After the clip resurfaced, Abdalla and Short responded with a joint statement to Us Weekly clarifying that the 30-second podcast clip was not representative of their five-year relationship. They said, “People making harmful and inaccurate assumptions about our dynamic,” and added: “We were in a loving, respectful relationship for five years, and it’s hurtful to see playful moments dissected in a way that does not reflect the respect and love we had and still have for each other.” That context matters, because the Off Campus team’s message is aimed at the gap between fan interpretation and what the people actually say happened.
The team’s wording is also a window into how entertainment brands are managing the risks of modern attention economies. When a streaming show’s audience starts “investigating” relationships, old audio clips, and personal statements, companies are forced into a familiar balancing act: letting discourse happen while stopping harassment from becoming a policy problem. The Off Campus account framed its posture as community building, saying, “The Off Campus community is built on a shared love of storytelling - and on respect for the real people who bring it to life.” Then it backed that sentiment with an operational threat: accounts can be blocked from following the series accounts.
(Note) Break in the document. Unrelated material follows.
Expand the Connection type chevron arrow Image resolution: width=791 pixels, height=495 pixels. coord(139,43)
For decision-makers, this is an incremental escalation that looks small until you connect it to where the internet goes next. Removing accounts is a moderation lever, not a legal one, but it changes how fast harassment clusters spread, how coordinated dogpiles form, and how quickly brand-owned channels get poisoned. It also signals that the series is watching how quickly controversy can outrun official communication. In other words, the team is trying to reduce friction for fans who want to talk about the show, while raising friction for fans who turn cast and crew into targets.
This also fits a broader pattern across YA and reality TV fandoms. The source notes that Prime Video has had to make similar statements before to fandoms of its YA shows, specifically “The Summer I Turned Pretty.” Ahead of the Season 3 drop last summer, the streamer threatened to ban fans for hate speech or bullying against the cast and crew, emphasizing a zero tolerance policy for cyberbullying. That matters because it suggests this is becoming a repeatable playbook: studios and streamers are creating “house rules” that scale with release cycles and ramp up when speculation peaks.
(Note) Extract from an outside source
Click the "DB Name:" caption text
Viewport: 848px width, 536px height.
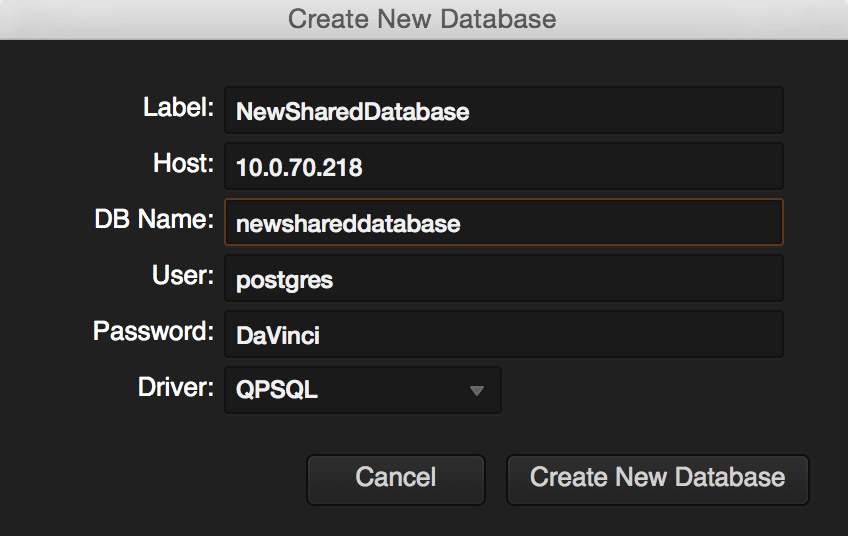tap(154, 219)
Peacock is doing the same kind of thing on a different content type. The source says Peacock issued a similar message on behalf of “Love Island USA” ahead of its Season 8 premiere, writing in an Instagram post that The Villa runs on “good vibes” and that it is not a space for hate or harassment. The common thread across these shows and platforms is that moderation and communication are being treated as part of the launch process, not a one-time crisis response.
Zoom out further, and you can see why boards and executives should treat these statements as more than social media content. Reputation risk in entertainment is no longer limited to press coverage; it now includes platform behavior, creator safety, talent relations, and advertiser comfort. Even if the legal exposure is unclear, the practical exposure is measurable: talent may worry about harassment, partnerships may get spooked, and audiences can polarize around who is “allowed” to participate in fandom. When an official account threatens account removal, it is not just condemning behavior. It is setting expectations that can reduce the time spent firefighting, because the channel already told people what it will do.
So what’s the strategic stake for peers in similar roles? If you are a studio, streamer, or brand building around a cast-dependent IP, fandom moderation has become a governance issue. The Off Campus team is effectively saying: we will enforce respect through action, not just appeals. And the reason that matters now is simple. As soon as releases hinge on identifiable real people, the audience will try to map story to life. The companies that survive the attention cycle are the ones that decide, early, where the boundary is, and then actually draw it.